(Saved entries)
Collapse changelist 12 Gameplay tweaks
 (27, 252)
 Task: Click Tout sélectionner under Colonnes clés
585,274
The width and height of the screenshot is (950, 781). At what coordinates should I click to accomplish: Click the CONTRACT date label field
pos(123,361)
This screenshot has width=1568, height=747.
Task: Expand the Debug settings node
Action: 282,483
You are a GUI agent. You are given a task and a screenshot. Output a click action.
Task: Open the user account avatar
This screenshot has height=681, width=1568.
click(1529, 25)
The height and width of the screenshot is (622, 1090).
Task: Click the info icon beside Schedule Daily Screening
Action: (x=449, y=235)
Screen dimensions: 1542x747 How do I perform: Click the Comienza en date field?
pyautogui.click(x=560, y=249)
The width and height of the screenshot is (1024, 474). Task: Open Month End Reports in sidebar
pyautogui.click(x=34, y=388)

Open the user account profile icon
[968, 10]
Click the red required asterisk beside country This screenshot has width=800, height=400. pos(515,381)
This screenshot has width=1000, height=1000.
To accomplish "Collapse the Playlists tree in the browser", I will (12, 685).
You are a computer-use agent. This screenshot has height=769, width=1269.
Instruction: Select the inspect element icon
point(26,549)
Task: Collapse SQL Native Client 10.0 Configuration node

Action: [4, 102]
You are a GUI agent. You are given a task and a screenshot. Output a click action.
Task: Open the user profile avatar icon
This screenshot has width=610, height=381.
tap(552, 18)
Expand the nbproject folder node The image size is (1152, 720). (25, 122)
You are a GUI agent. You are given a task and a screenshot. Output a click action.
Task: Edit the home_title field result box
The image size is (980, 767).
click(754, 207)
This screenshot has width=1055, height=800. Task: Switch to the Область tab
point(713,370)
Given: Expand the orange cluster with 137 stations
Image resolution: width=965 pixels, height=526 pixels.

## TASK GOAL
In the entries, find every line holding "avatar" and copy it.

## SOLUTION
Task: Open the user account avatar
Task: Open the user profile avatar icon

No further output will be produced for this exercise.